**Required action:**
In this exercise, return only the lines that run from the line with "Given: Click the Copies number input field" to the end of the entries below, both included. Pictures are not copied.

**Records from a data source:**

= = = = =

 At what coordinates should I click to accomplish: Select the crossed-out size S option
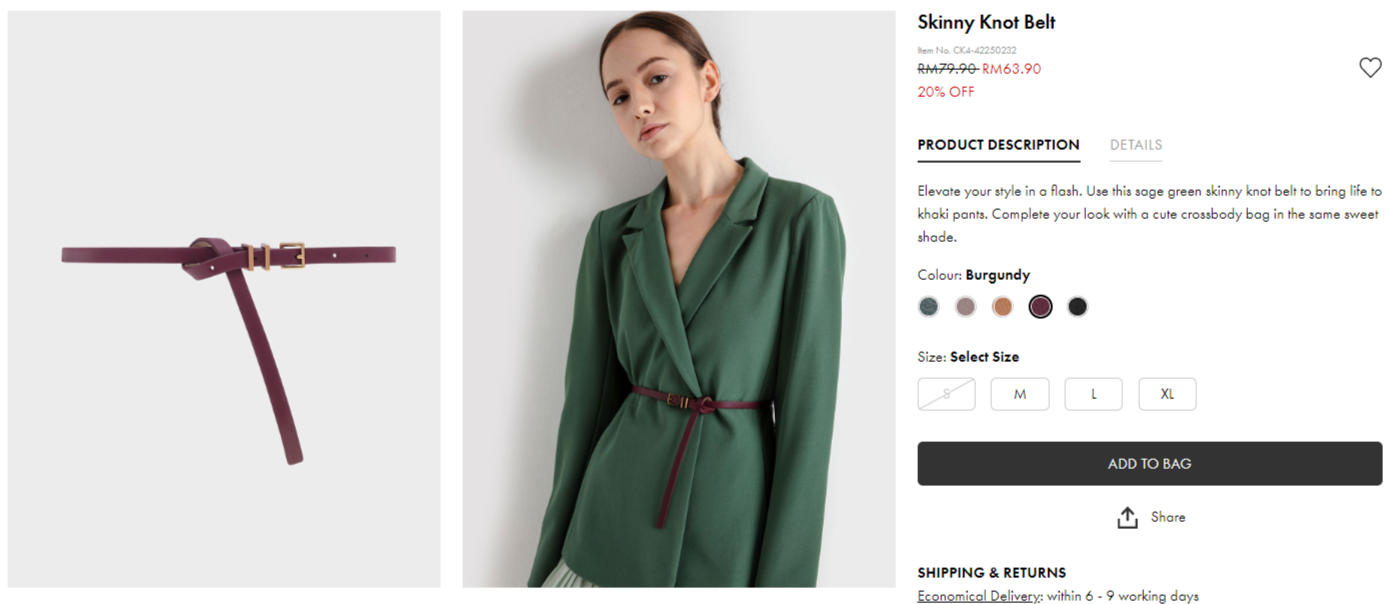946,394
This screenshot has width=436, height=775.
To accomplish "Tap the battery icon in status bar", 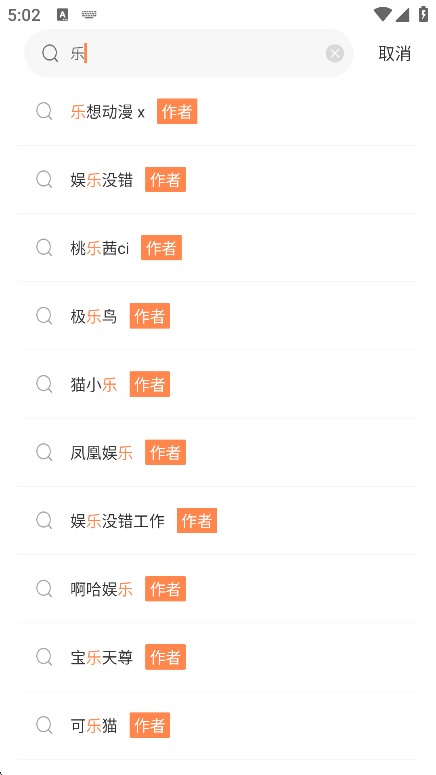I will 423,14.
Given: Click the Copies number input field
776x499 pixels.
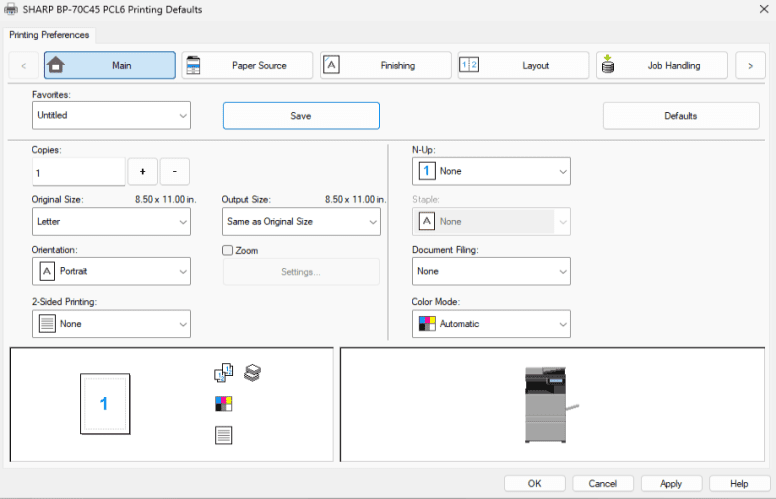Looking at the screenshot, I should click(x=78, y=172).
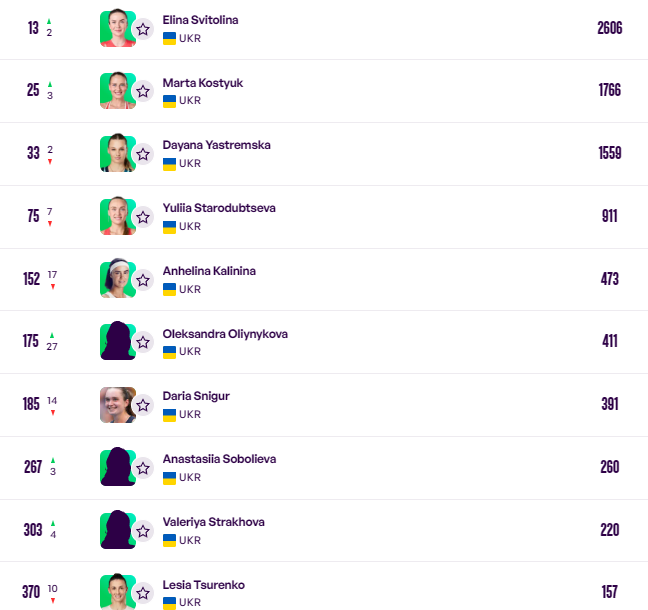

= = = = =

**Task solution:**
Given: Click the Copies number input field
776x499 pixels.
Looking at the screenshot, I should click(x=78, y=172).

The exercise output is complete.